= Work to complete =
Exactly the lines from the one holding "Viewport: 1232px width, 953px" through the end of the material below must be printed, nothing more, and the pictures must be dropped.

= Data section =

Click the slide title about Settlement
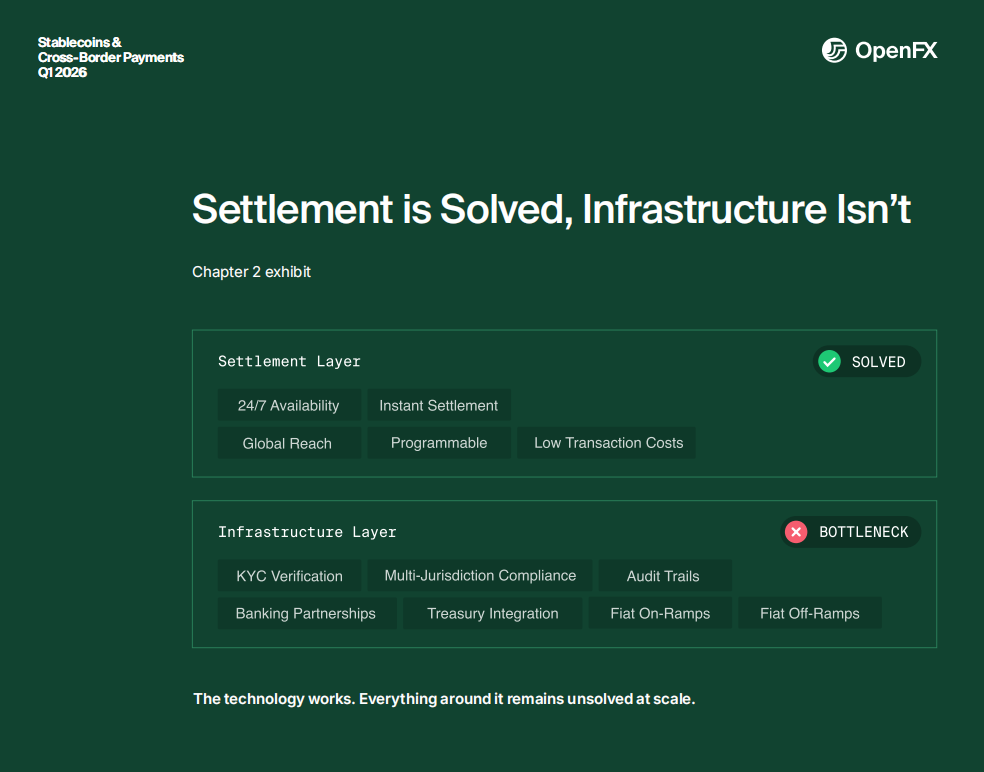The image size is (984, 772). [551, 209]
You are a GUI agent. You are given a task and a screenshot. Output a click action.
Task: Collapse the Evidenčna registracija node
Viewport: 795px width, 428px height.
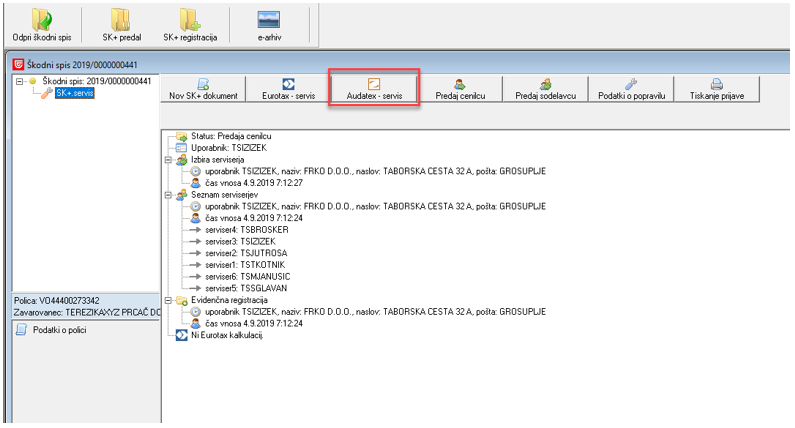click(168, 300)
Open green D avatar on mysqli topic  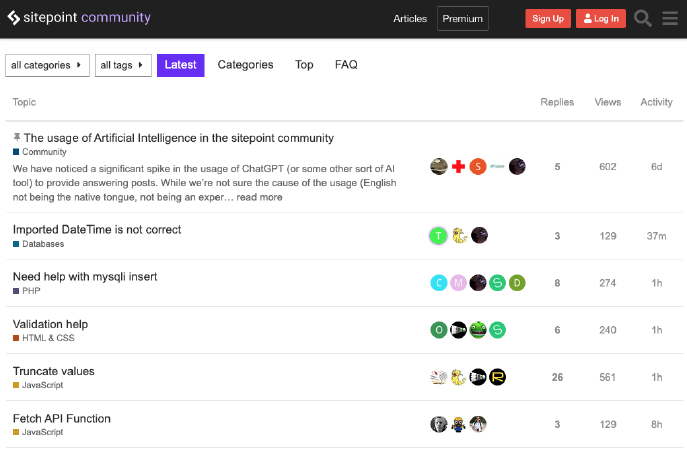click(517, 283)
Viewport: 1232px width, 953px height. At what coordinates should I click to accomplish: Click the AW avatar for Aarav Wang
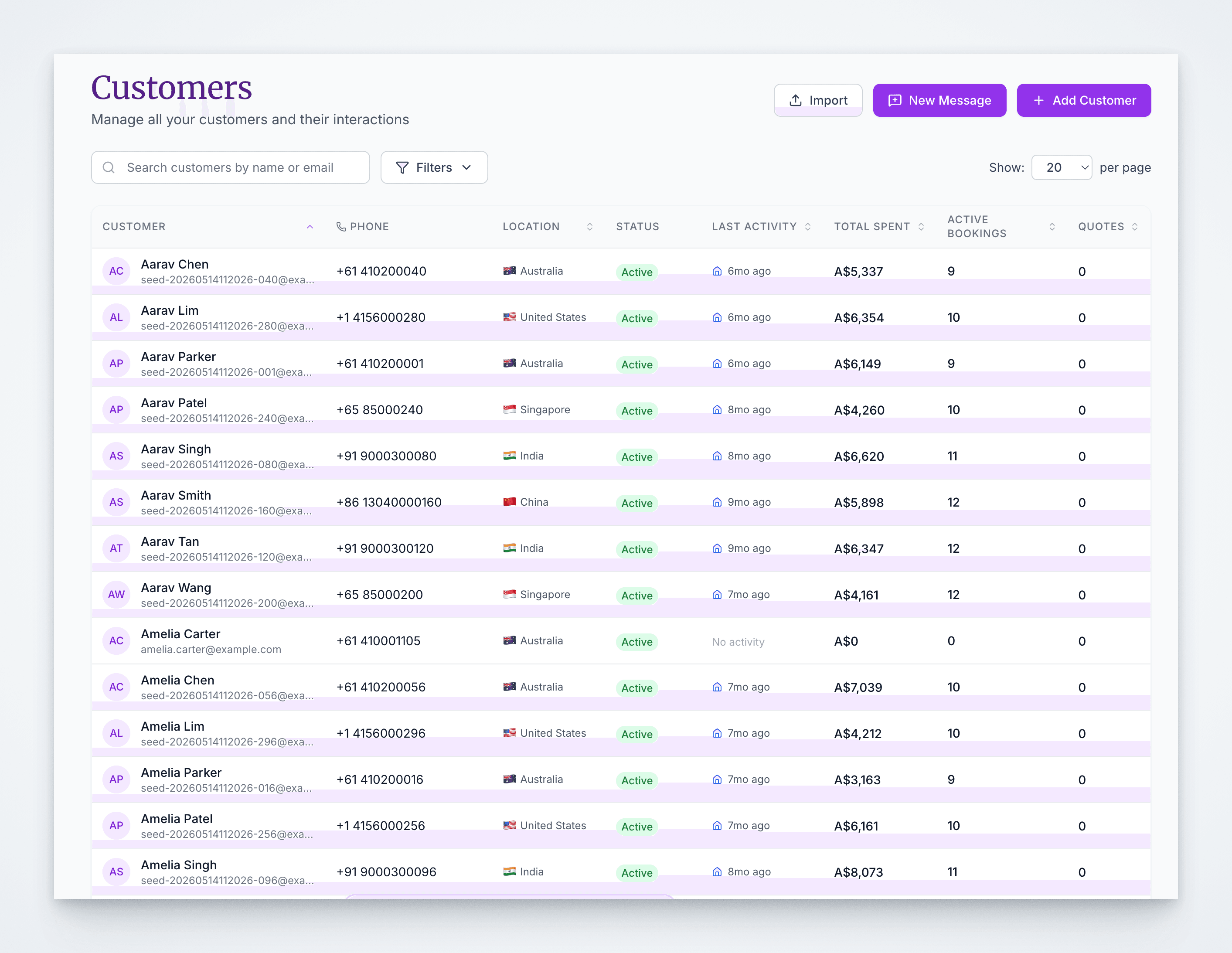pos(116,594)
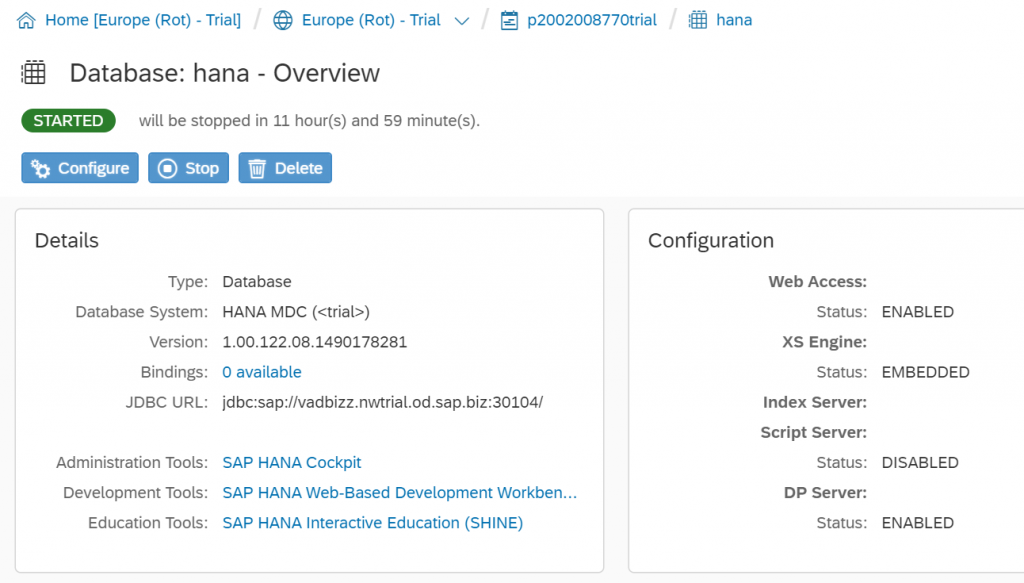Open SAP HANA Interactive Education (SHINE)
Viewport: 1024px width, 583px height.
tap(373, 522)
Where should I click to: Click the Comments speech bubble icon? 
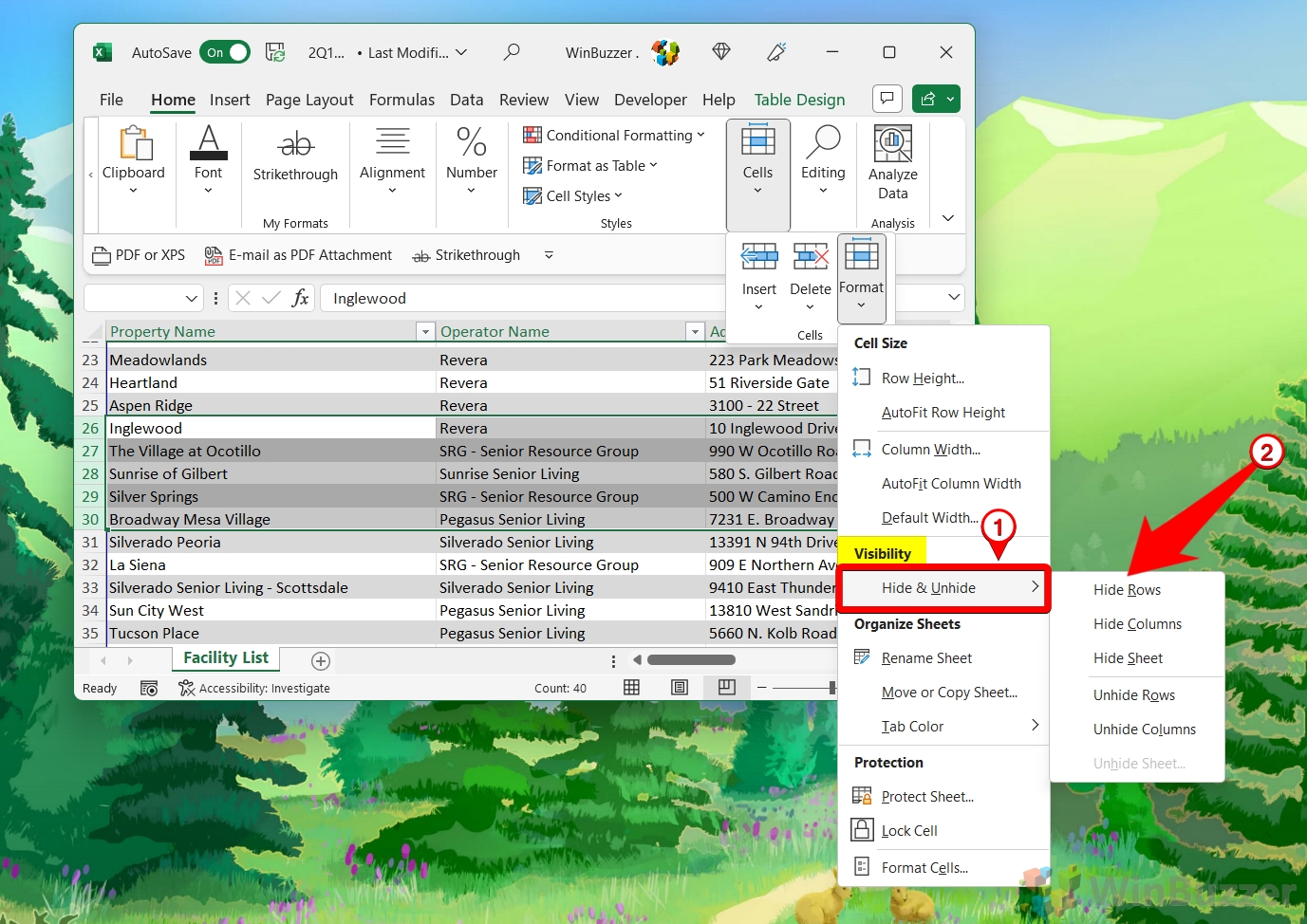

= Written response =
Viewport: 1232px width, 953px height. At what coordinates should I click to accomplish: Click the AW avatar for Aarav Wang
pos(116,594)
Open SAP HANA Interactive Education (SHINE)
Viewport: 1024px width, 583px height.
tap(373, 522)
Where should I click to: Click the Comments speech bubble icon? 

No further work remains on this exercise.